Stored items
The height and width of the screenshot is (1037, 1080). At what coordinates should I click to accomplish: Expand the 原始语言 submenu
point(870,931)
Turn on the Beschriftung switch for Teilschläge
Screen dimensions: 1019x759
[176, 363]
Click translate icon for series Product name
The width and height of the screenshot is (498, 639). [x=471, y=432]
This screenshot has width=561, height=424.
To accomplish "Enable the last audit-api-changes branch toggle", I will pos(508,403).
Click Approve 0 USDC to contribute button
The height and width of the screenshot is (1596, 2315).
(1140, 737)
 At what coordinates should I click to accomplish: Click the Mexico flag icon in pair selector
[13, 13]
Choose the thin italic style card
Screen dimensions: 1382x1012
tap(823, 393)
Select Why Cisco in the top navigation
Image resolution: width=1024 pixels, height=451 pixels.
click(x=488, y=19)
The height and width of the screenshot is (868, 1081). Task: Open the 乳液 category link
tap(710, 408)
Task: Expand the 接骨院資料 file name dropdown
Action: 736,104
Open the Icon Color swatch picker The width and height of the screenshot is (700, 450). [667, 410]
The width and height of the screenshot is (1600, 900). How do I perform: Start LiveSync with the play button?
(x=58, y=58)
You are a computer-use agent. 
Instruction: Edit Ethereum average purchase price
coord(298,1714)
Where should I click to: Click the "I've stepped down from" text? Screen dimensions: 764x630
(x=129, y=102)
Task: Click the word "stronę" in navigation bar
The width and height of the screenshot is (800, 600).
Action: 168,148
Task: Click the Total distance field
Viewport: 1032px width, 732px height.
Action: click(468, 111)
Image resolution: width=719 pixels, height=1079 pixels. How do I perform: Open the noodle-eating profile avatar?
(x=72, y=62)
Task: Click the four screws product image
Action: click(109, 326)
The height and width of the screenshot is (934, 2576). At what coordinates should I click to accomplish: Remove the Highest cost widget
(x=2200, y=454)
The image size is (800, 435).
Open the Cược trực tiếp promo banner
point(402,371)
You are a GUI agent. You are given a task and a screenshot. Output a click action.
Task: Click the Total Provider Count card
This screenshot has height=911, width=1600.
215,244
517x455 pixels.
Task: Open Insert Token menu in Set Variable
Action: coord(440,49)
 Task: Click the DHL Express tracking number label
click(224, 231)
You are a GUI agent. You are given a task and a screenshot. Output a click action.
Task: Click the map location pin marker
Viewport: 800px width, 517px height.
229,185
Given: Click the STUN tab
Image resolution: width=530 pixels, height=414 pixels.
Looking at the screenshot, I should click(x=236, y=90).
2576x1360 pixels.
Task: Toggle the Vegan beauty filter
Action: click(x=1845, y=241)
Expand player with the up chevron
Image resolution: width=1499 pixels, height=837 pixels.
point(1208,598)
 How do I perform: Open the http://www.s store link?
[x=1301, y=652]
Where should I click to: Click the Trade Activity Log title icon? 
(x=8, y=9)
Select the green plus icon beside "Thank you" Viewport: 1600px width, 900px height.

## Aim of the exercise
Pull every line containing "navigation" from the data.

## Expected answer
Select Why Cisco in the top navigation
Task: Click the word "stronę" in navigation bar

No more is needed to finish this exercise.